On display
Kaarina Heikinheimo: 5+ rooms
31.3.2023–24.9.2023
Visual artist Kaarina Heikinheimo (b. 1946) is known as a textile artist whose career spans over five decades. Already in the beginning of her artistic work, she created experimental works, often on a large scale. She studied in Helsinki from 1965 to 1968 as a student of Kreeta Pohjanheimo and made her debut at Strindberg’s art salon in Helsinki in 1968. The artist lives and works in Vaasa.
The exhibition 5+ rooms presents a long artistic career as an aesthetic whole, which extends from the first copper wire work made in 1967 to the newest summer textile reliefs from 2023. Kaarina Heikinheimo paints with thread, which, along with traditional linen, means copper wire or surprising glass wire. The artist’s colorfully pleasing textile works have been assembled as spatial installations in five rooms.

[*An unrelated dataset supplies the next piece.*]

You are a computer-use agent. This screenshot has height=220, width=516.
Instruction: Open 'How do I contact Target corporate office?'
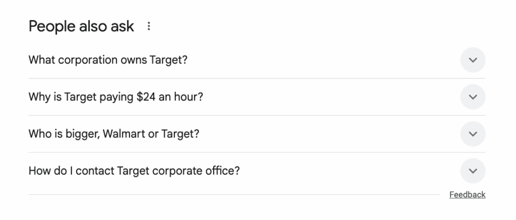click(x=134, y=171)
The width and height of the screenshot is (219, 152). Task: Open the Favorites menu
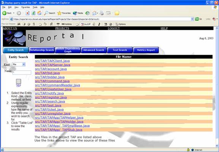pyautogui.click(x=25, y=7)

As an artist, she represents independent and spontaneous hands-on work. Heikinheimo designs and manufactures everything herself, and according to her words, she loves her work. Her early works include examples of picturesque tapestries referring to neoclassicism, in which the human figure can still be seen. In the later works, natural forms dominate the expression. The column-like textile works, which are standing on their own, tell about the management of the space along with the color and shape. Linen is the artist’s main material. The subjects range from the sea and forest to everyday objects such as a princess cake and candies. Imaginative shapes also fit into the artist’s colorful expression.
The artist’s works have been seen in hundreds of exhibitions in Finland. The list of works that ended up in public collections is impressive and its characteristic feature is numerous commissioned works. The large production extends to hundreds of works, of which this exhibition presents a selection of around 80 pieces, curated by exhibition manager Maaria Salo in collaboration with the artist. The exhibition was produced by Vaasa City Museums.

Uppermost image:
Kaarina Heikinheimo: 5+ rooms. Photo: Vaasa City Museums.

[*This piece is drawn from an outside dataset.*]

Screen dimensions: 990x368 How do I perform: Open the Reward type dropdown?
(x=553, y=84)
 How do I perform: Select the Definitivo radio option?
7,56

Nuances of the 1920s Palette – Works from the Tikanoja Art Collection
16.9.2022–24.9.2023
The exhibition Nuances of the 1920s Palette is on the first floor of the Tikanoja Art Museum. The selected works are from the museum’s own collection and they represent the color expression of the period.
The use of earthy colors gained popularity in Finnish visual arts during the 1910s and it continued in the 1920s. Broken colors were considered “Finnish”. Frithjof Tikanoja’s collection included many works, which were representative of the period, but also exceptional in terms of their color expression. The international influences seen in the colors of Eemu Myntti’s works spoke to his contemporaries. William Lönnberg’s Ironing Woman, was considered by the critic Edvard Richter to represent a rare “true color culture”. The painting also serves as an example of the exhibition’s brighter color palette.
The decade was characterized by urbanization, but the connection to the countryside remained strong. After the civil war, efforts were made to create national unity, which in turn strengthened the interest in the peasantry, home and folk culture. The artists captured glimpses of the period in their works: the city and the countryside, the everyday life and Sundays. From Tyko Sallinen’s rhythmic Saturday Evening cadence, we move on to Werner Åström’s and Alvar Cawén’s works that depict the peace of a Sunday. Other artists in the exhibition are e.g. Wäinö Aaltonen, Matti Annala, Arvi Mäenpää, Jalmari Ruokokoski and Ilmari Vuori.